§ ASSIGNMENT
Starting with the first line and going on through the line with "(687, 760).", write these lines out again, changing "location" to "position" and keeping everything else the same. Don't include the pictures.

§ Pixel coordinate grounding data
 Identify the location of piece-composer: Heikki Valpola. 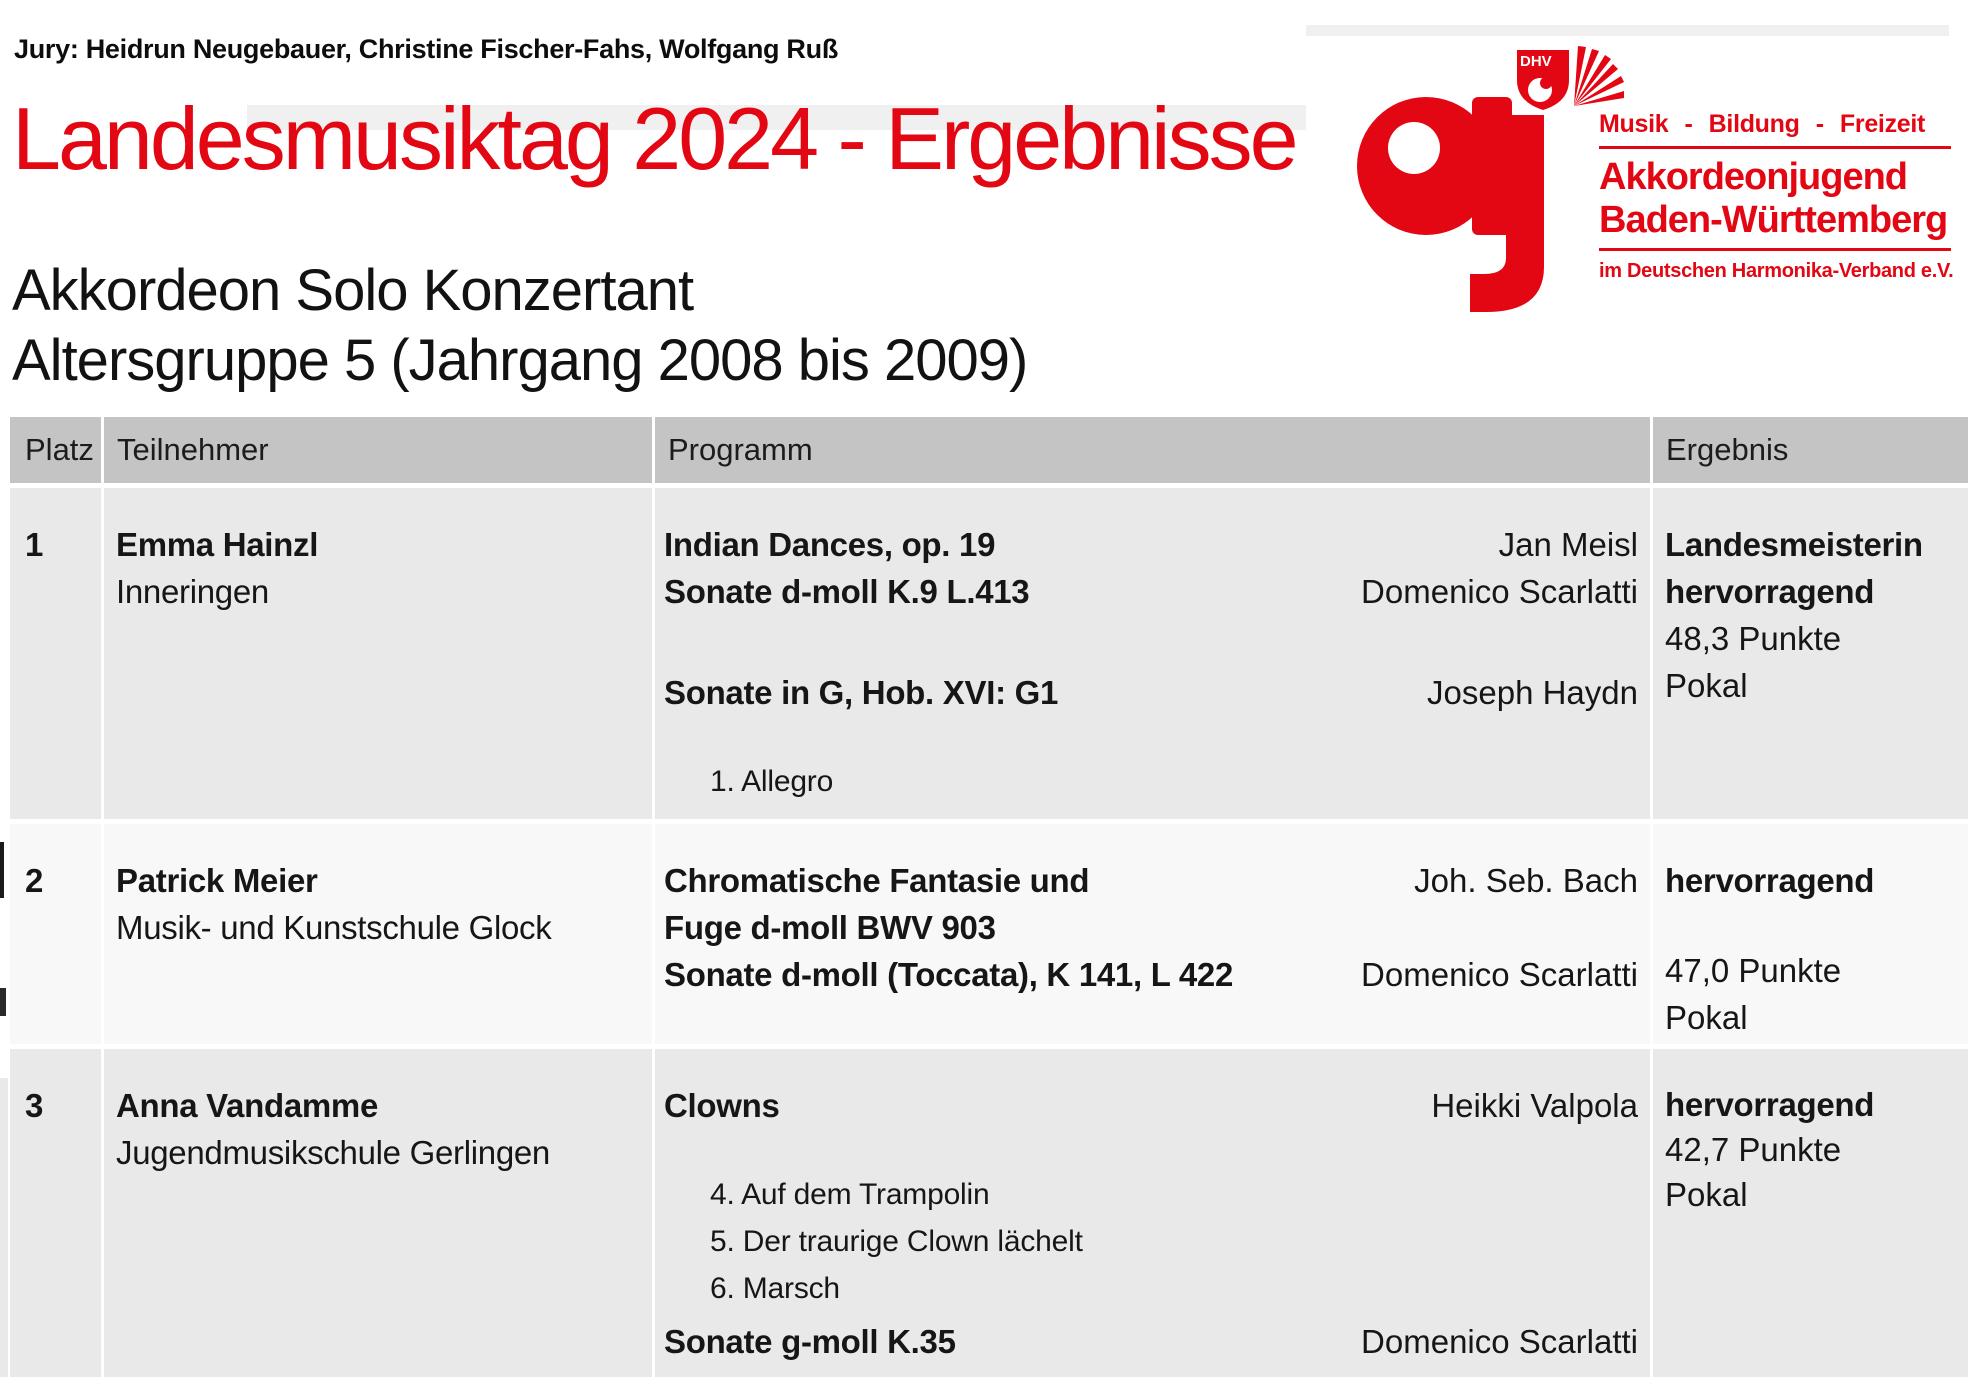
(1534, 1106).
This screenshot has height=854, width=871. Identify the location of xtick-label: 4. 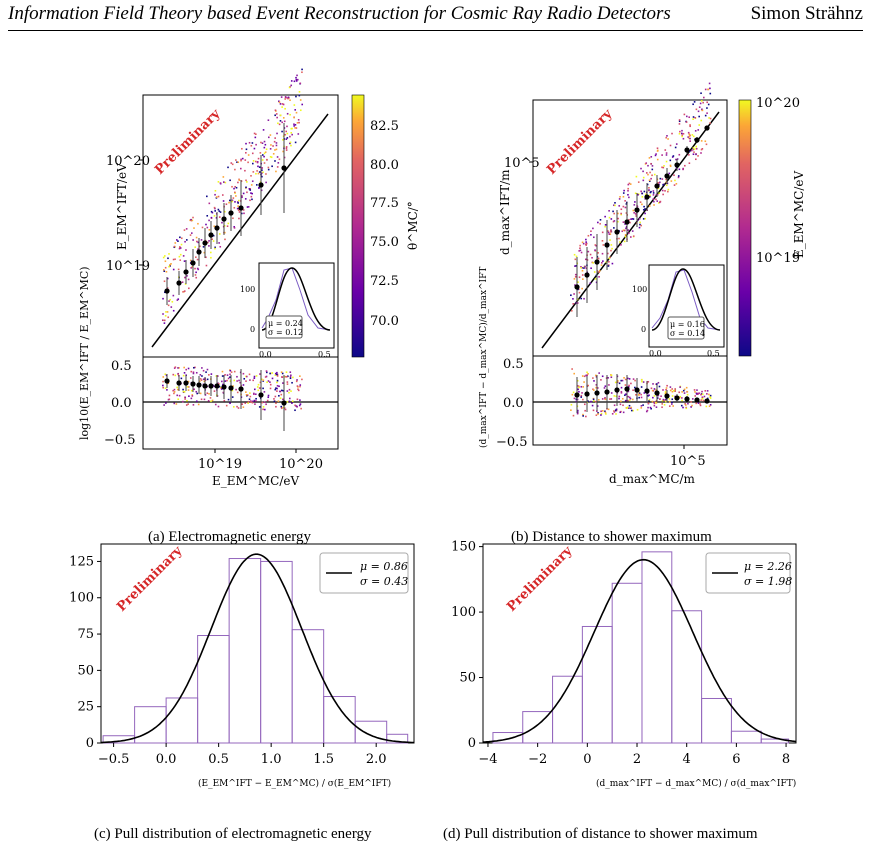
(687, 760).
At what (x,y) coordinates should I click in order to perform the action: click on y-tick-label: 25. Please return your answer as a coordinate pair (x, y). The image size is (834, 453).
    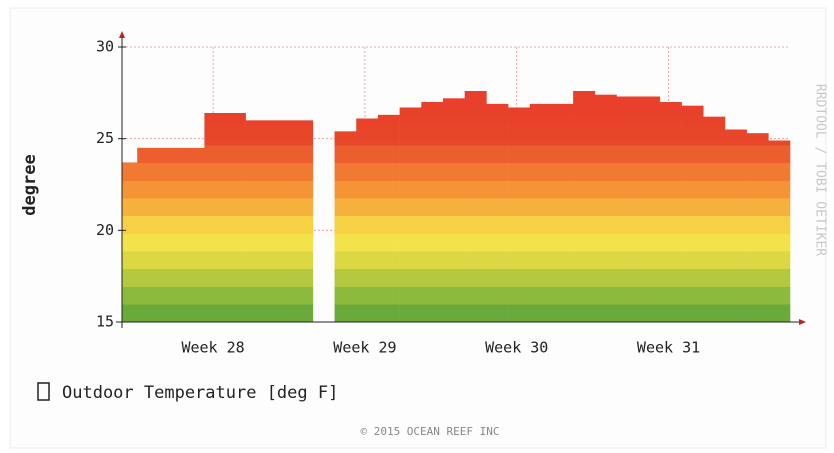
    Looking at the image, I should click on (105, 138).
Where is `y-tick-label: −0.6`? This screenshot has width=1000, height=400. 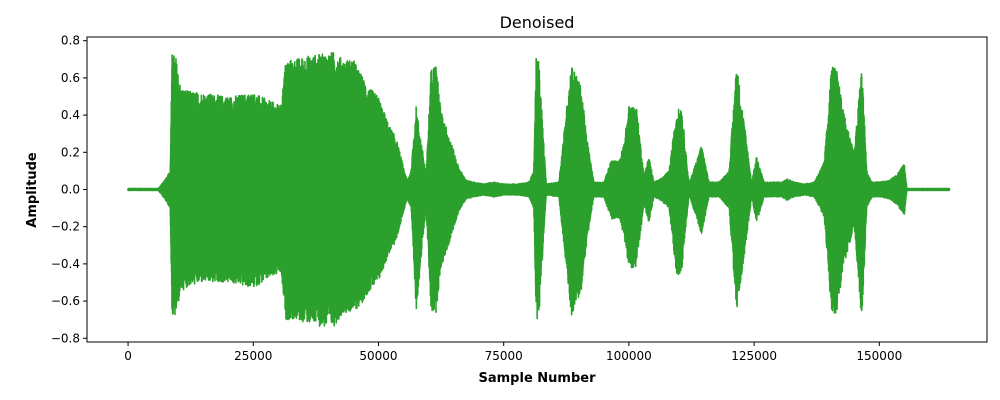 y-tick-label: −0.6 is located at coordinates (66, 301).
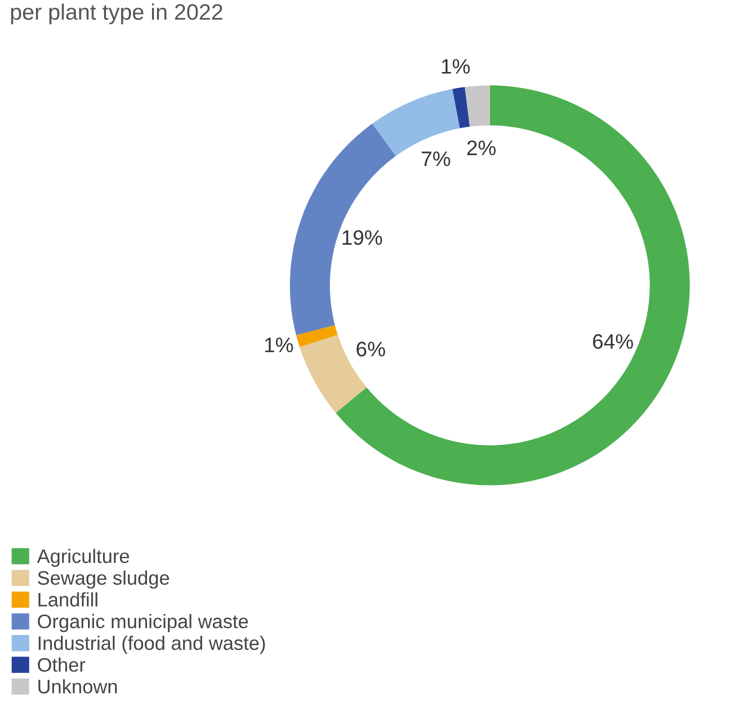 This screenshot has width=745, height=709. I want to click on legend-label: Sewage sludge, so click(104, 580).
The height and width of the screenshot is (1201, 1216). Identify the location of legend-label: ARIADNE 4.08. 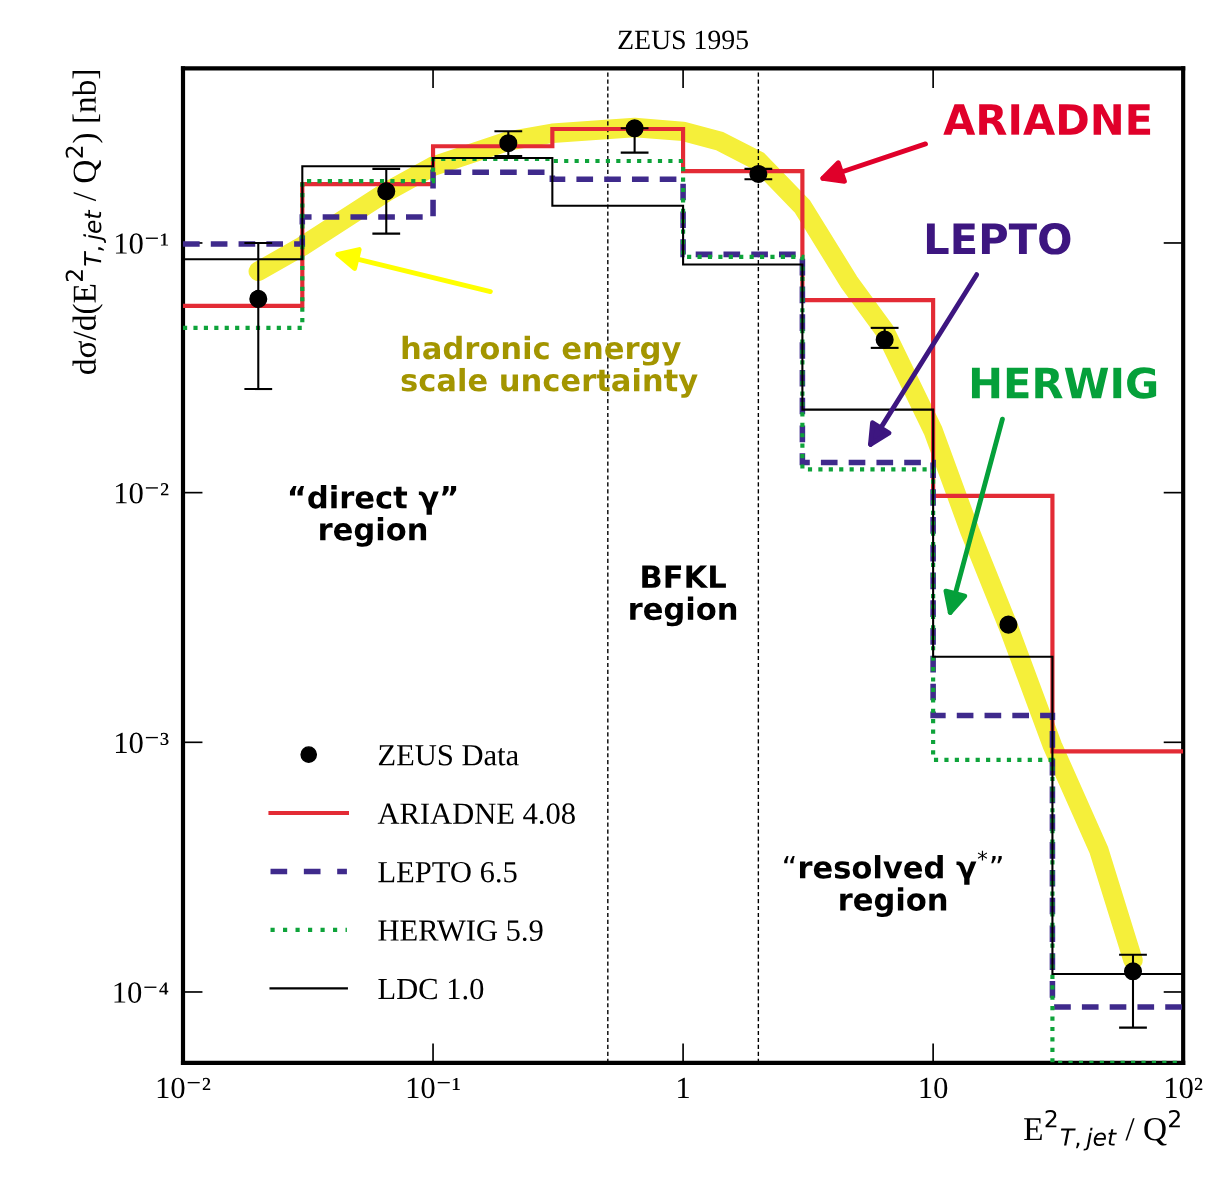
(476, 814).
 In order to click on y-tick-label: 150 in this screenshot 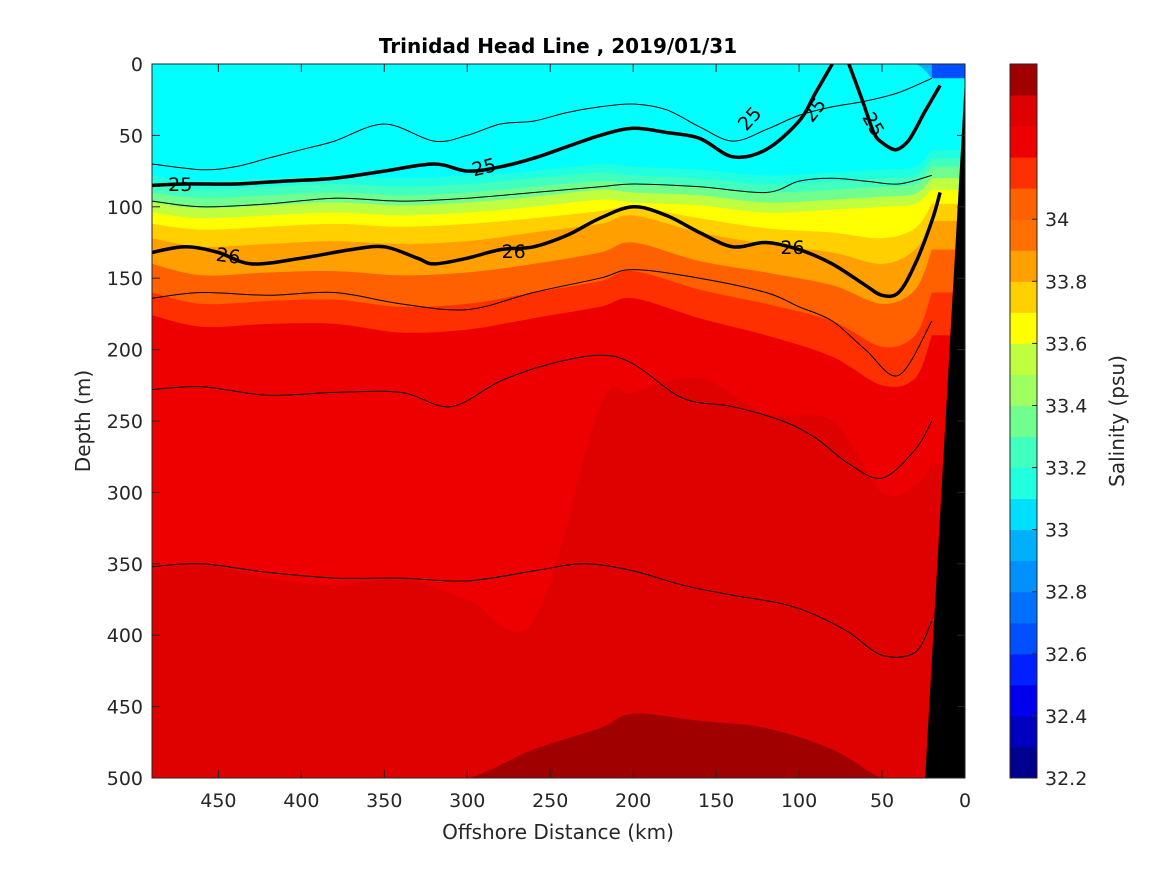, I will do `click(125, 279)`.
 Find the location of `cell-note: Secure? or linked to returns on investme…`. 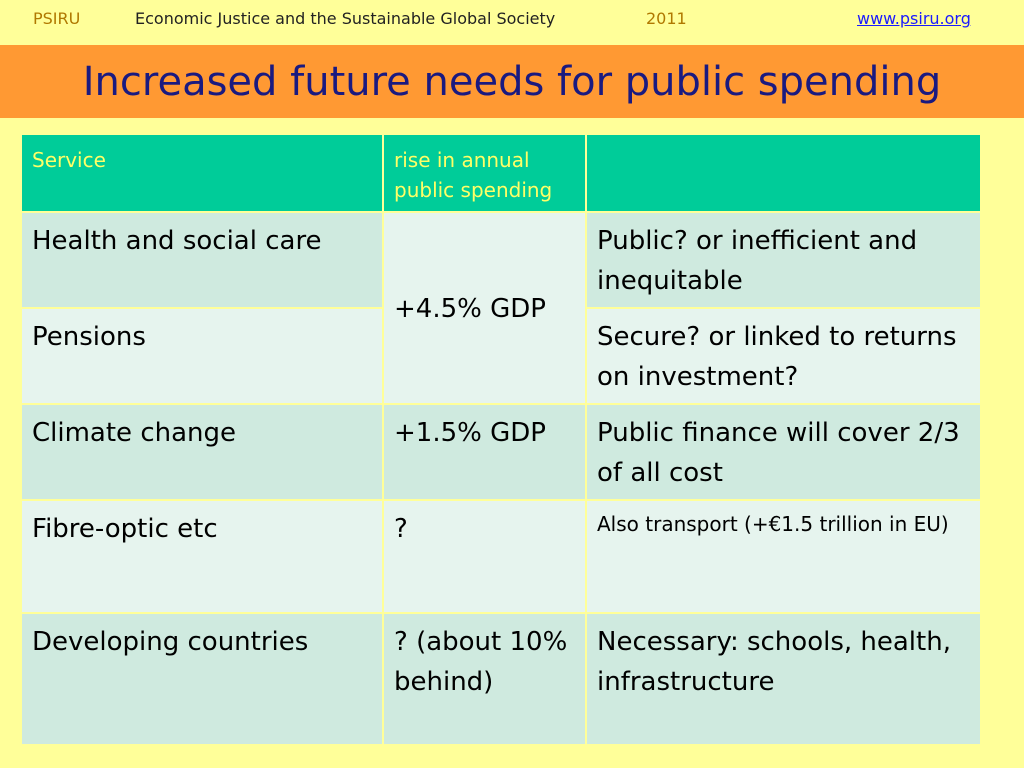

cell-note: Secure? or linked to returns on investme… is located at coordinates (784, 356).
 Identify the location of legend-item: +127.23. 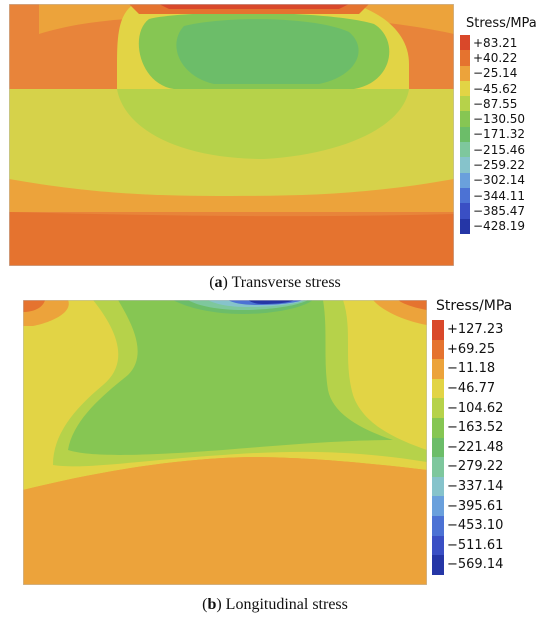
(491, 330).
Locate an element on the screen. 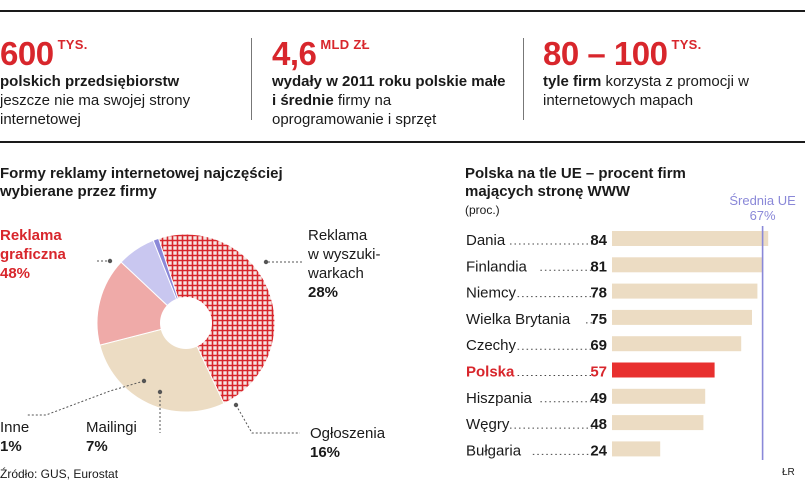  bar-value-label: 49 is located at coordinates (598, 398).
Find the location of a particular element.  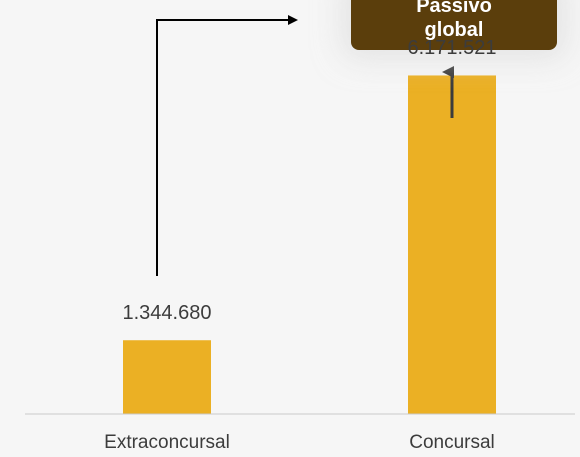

§ OUTPUT FOR THIS TASK
 Identify the position of piece-composer: Heikki Valpola. 
(1534, 1106).
This screenshot has height=854, width=871. Identify the position of xtick-label: 4. 
(687, 760).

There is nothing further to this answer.